'out=... arguments don't support automatic differentiation' when using num_workers > 0

Hello everyone, I’ve found myself having the following problem:
when calling

trainloader = DataLoader(train_subset, batch_size=batch_size, shuffle = True, num_workers=8, worker_init_fn=np.random.seed(0), pin_memory=True)

the following pops up:

RuntimeError: Caught RuntimeError in DataLoader worker process 0.
Original Traceback (most recent call last):
  File "/home/iferfoglia/mambaforge/envs/conceptSTL/lib/python3.10/site-packages/torch/utils/data/_utils/worker.py", line 302, in _worker_loop
    data = fetcher.fetch(index)
  File "/home/iferfoglia/mambaforge/envs/conceptSTL/lib/python3.10/site-packages/torch/utils/data/_utils/fetch.py", line 52, in fetch
    return self.collate_fn(data)
  File "/home/iferfoglia/mambaforge/envs/conceptSTL/lib/python3.10/site-packages/torch/utils/data/_utils/collate.py", line 175, in default_collate
    return [default_collate(samples) for samples in transposed]  # Backwards compatibility.
  File "/home/iferfoglia/mambaforge/envs/conceptSTL/lib/python3.10/site-packages/torch/utils/data/_utils/collate.py", line 175, in <listcomp>
    return [default_collate(samples) for samples in transposed]  # Backwards compatibility.
  File "/home/iferfoglia/mambaforge/envs/conceptSTL/lib/python3.10/site-packages/torch/utils/data/_utils/collate.py", line 141, in default_collate
    return torch.stack(batch, 0, out=out)
RuntimeError: stack(): functions with out=... arguments don't support automatic differentiation, but one of the arguments requires grad.

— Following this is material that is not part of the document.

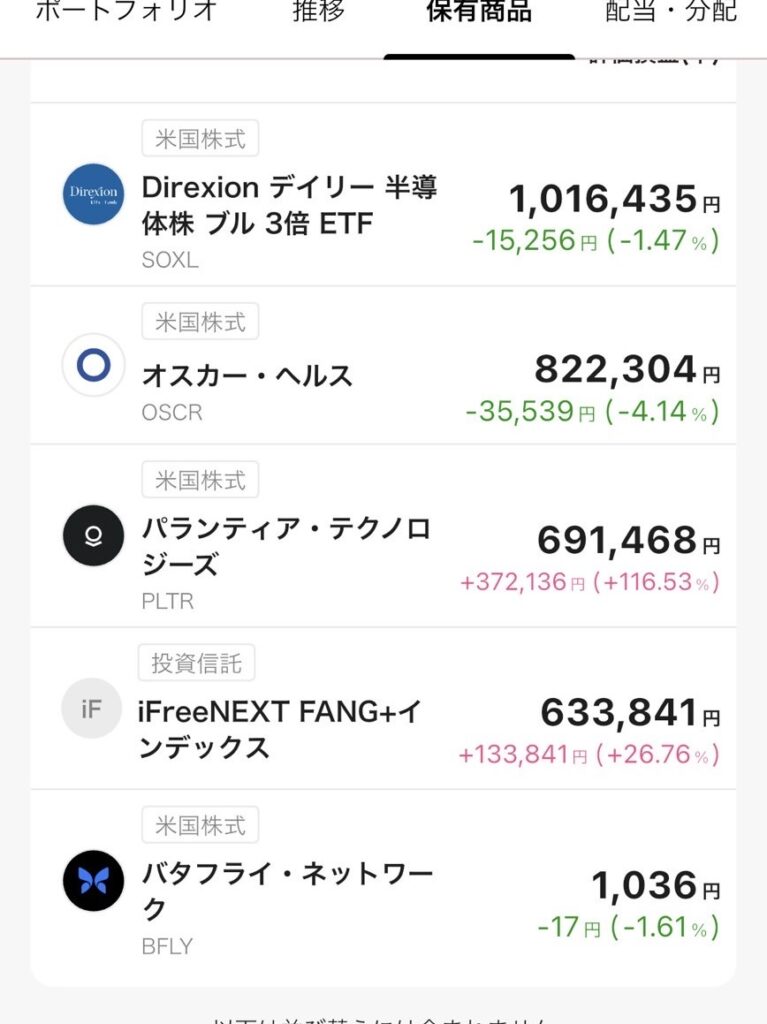
Task: Tap the 米国株式 tag above SOXL
Action: pos(200,139)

If I don’t define the number of workers and it defaults to 0, everything works.

The training loop:

for epoch in range(epochs):
        model.train()
        for batch, labels in trainloader:
            batch, labels = batch.to(device), labels.to(device)
            y_preds = model(batch)
            loss = criterion(y_preds, labels.float())
            
            # instead of optimizer.zero_grad()
            for param in model.parameters():
                param.grad = None
            loss.backward()
            optimizer.step()

and the model:


class DCR_classifier(nn.Module):
    def __init__(self, input_shape):
        super().__init__()
        # Define your MLP layers for classification
        self.fc1 = nn.Linear(input_shape, 64)
        self.fc2 = nn.Linear(64, 128)
        self.fc3 = nn.Linear(128, 1)
        
    def forward(self, x, traj_emb):
        x_new = x.view(x.size(0), -1) # (batch, nvar, points) -> (batch, nvar x points)
        combined_features = torch.cat((traj_emb, x_new), dim=1) # (batch, kemb_size + nvar x points)
        output = self.fc1(combined_features)
        output = F.relu(output)
        output = self.fc2(output)
        output = F.relu(output)
        output = self.fc3(output)
        return output
    
     
class DCR(nn.Module):
    def __init__(self, nvar, points, device):
        super().__init__()
        self.concepts = load_phis_dataset('concepts', nvar)
        self.kemb = get_kernel_embedding(self.concepts, nvar).to(device) # (concepts, kemb_size)
        _ = self.kemb.requires_grad_()
        self.classifier = DCR_classifier(self.kemb.shape[1] + (nvar*points))
        self.nvar = nvar
                  
    def forward(self, x):
        # concept truth degrees
        rhos = get_robustness(x, self.concepts, time = False) # (trajectories, concepts)
        _ = rhos.requires_grad_()
        # embed trajectories in kernel space
        traj_emb = torch.matmul(rhos, self.kemb) # (trajectories, kemb_size)
        _ = traj_emb.requires_grad_()
        output = self.classifier(x, traj_emb)
        return output.squeeze(1)

Because I’m working with custom objects, I need to call the requires_grad(), otherwise it doesn’t work.
I can’t disclose all the called functions, but they shouldn’t be the problem.

Thank you!

Could you describe thus use case in more detail?
Calling .requires_grad_() on inputs would be needed if you want to train the inputs in e.g. an adversarial training scenario. I don’t understand the “custom object” part and why it would be needed to backpropagate into it.

I call it because I need, afterwards, to see the gradients on the inputs to achieve explainability of the output. I am working with STL formulae, which are my “custom objects” and are not differentiable.

Thanks for the clarification. Could you post a minimal and executable code snippet reproducing the issue?